= Philomena Muinzer =

Dramaturge and former musician

Philomena "Phil" Muinzer is a dramaturge, writer and former musician from Northern Ireland, who has used the pen name Phil O'Brien for some of her work.

==Early life and education==
Philomena and her twin brother Colum were born in Illinois, United States, of an Irish mother and American father. Her father, Louis A. Muinzer, graduated from Princeton University in 1949, and moved to Belfast to teach at Queen's University Belfast. The family moved to Belfast, Northern Ireland, when the children were young. (Note: Her Facebook page says "From Champaign, Illinois".)

She is a graduate of the University of Essex. She moved to the United States to study geology at Princeton University in 1973, graduating in 1978. She wrote a thesis on Arnold Guyot's barometrical explorations.

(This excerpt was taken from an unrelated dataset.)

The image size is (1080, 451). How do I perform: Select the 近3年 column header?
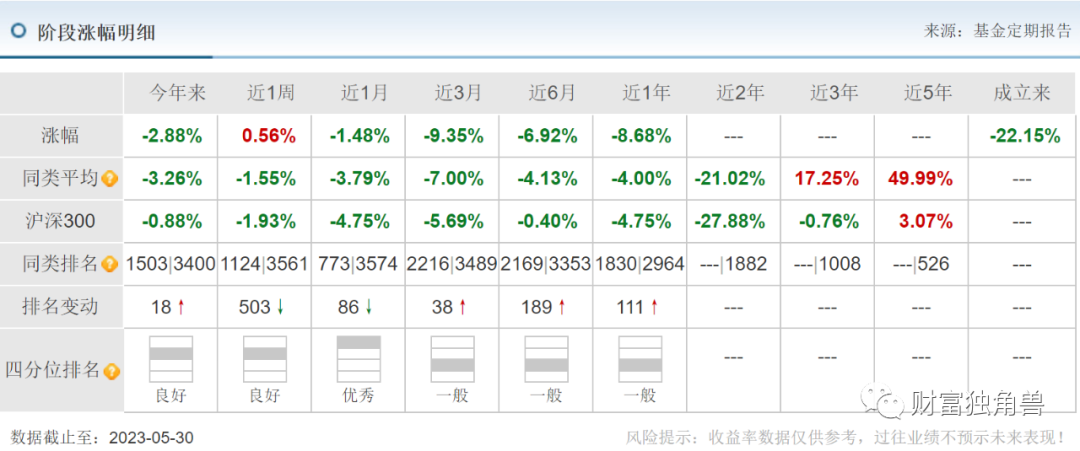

This was followed by postgraduate studies at the Yale School of Drama (1980).

==Career==
While at Princeton, she was disturbed by the sharp contrast between the violence of Belfast and the peace and calm of Princeton, and wrote the play We're on the One Road, about The Troubles in Ireland. It was performed in 1976, cast and directed by Muinzer. The play was a finalist for the Susan Smith Blackburn Prize in 1979–80.

Both Philomena and Colum played in the post-punk rock band Cruella de Ville, formed in 1982.

Philomena Muinzer has served as dramaturge for the Royal National Theatre.

Her 1987 article, "Evacuating the Museum: the Crisis of Playwriting in Ulster", published in New Theatre Quarterly, February 1987, has been extensively quoted in literature about Irish theatre and women playwrights.

As of 2011, Muinzer was working as public relations officer for Pennant Books in London. She was thanked by Matthew Hussey in the foreword to his 2013 book, Get the Guy.

==Selected works==
Muinzer has written several plays and at least two books, sometimes adopting the pseudonym Phil O'Brien (O'Brien being the Munizers' mother's maiden name):
- We're on the One Road (1976)
- Together Against Him (1982), a play, which was awarded a bursary by The Arts Council of Great Britain and well-reviewed by the Times Literary Supplement
- Memories of the Irish-Israeli War (1995), a novel (as Phil O'Brien)
- Coldplay: Look at the Stars (2004), about the band Coldplay, in particular the effect of fame on frontman Chris Martin (as Phil O'Brien)

==Personal life==
She was married to writer Colin Bennett until his death on 15 February 2015.